DATASET ENTRIES:
:::
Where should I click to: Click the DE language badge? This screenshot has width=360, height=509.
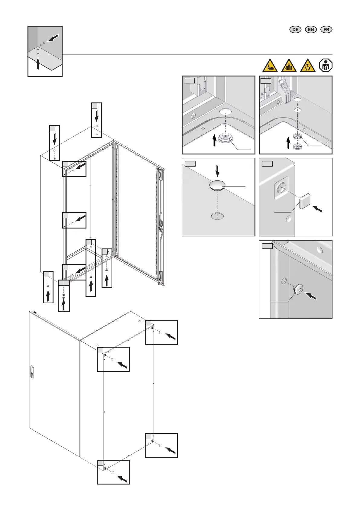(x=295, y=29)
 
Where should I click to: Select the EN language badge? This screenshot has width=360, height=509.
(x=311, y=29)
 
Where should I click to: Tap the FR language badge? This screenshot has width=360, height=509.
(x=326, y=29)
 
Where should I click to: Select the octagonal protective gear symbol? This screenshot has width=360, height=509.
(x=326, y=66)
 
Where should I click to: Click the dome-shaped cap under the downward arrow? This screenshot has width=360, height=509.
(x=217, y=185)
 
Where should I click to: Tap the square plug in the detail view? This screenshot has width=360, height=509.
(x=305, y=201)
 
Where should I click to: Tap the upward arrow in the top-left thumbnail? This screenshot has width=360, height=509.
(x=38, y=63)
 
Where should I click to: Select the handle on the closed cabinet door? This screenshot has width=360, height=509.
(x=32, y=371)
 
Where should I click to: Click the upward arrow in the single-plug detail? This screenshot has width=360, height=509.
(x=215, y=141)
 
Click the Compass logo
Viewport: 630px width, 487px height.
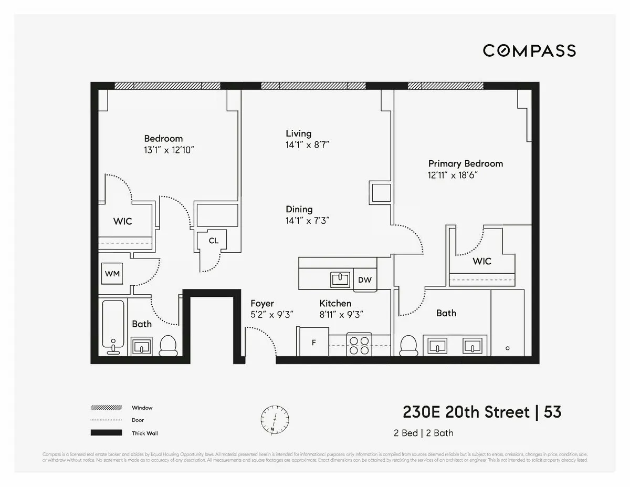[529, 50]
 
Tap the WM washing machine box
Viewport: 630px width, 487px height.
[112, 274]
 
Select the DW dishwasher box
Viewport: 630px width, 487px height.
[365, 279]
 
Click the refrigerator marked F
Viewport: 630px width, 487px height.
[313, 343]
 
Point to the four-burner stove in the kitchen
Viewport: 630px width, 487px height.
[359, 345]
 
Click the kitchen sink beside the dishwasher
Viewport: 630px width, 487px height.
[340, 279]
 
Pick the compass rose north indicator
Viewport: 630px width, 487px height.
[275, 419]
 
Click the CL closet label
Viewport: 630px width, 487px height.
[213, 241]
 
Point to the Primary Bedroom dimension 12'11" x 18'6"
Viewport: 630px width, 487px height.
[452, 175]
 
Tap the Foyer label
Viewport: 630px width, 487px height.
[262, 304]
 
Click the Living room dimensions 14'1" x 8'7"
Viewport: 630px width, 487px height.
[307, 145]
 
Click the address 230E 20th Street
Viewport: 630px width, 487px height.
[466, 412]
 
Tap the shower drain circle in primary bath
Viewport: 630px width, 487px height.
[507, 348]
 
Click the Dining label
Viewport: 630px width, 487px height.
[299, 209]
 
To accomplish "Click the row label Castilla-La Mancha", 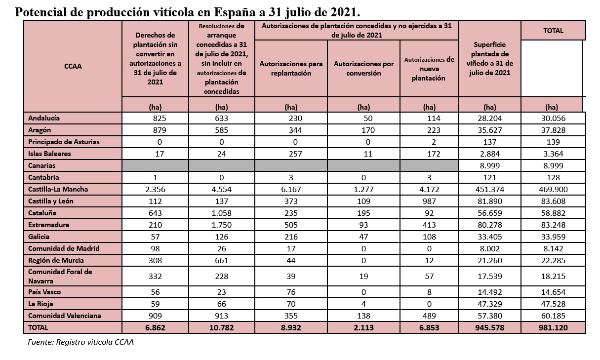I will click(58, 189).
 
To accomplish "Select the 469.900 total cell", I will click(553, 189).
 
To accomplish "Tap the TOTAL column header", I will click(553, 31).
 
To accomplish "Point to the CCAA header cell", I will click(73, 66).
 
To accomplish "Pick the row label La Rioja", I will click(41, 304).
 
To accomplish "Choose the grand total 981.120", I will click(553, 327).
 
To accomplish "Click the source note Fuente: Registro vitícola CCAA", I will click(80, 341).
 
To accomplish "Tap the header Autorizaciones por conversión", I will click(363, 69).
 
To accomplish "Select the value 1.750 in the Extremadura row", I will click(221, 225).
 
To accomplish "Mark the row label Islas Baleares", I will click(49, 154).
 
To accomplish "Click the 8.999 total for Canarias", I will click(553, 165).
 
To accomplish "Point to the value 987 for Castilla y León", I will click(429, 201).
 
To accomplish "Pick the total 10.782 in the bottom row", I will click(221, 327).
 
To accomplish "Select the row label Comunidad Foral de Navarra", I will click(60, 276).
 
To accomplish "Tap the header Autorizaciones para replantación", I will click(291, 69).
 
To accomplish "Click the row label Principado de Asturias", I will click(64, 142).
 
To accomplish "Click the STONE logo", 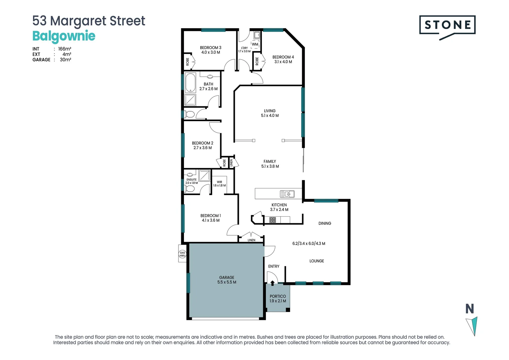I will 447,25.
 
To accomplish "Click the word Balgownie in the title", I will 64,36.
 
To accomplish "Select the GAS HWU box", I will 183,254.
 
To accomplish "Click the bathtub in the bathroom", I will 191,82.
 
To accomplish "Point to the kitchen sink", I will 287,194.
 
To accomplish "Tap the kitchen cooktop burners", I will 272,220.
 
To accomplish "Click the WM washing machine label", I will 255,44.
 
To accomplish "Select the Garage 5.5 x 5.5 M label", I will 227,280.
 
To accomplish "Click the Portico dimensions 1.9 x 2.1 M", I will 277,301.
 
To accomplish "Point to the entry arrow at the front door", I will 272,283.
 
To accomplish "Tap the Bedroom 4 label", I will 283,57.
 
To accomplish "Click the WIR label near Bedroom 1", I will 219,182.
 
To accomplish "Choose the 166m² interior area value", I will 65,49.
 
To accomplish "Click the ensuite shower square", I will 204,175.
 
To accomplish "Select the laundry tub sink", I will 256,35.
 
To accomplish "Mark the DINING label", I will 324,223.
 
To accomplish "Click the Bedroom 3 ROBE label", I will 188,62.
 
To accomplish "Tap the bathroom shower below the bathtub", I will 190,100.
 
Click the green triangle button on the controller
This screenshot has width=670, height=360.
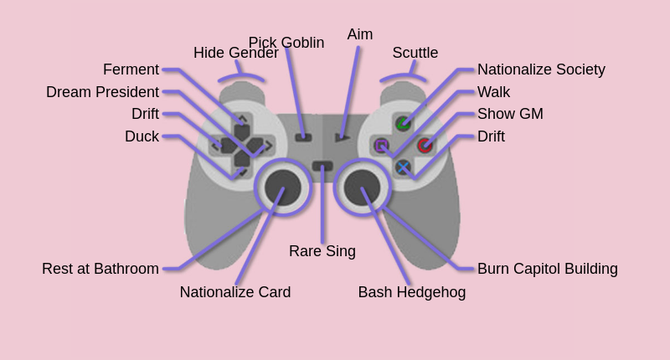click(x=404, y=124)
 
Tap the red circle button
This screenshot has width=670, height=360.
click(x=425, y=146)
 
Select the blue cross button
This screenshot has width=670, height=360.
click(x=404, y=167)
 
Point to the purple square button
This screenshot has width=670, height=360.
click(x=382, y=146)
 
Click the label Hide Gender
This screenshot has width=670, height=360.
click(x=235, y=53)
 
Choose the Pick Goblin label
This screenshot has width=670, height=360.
:::
Copy word for word the lines starting with the one that contains "Tap the red circle button" and going on through the one that contains "click(x=382, y=146)", both ends included.

Tap the red circle button
This screenshot has width=670, height=360.
click(x=425, y=146)
 
Select the blue cross button
This screenshot has width=670, height=360.
click(x=404, y=167)
 
Point to the purple square button
This screenshot has width=670, height=360.
click(x=382, y=146)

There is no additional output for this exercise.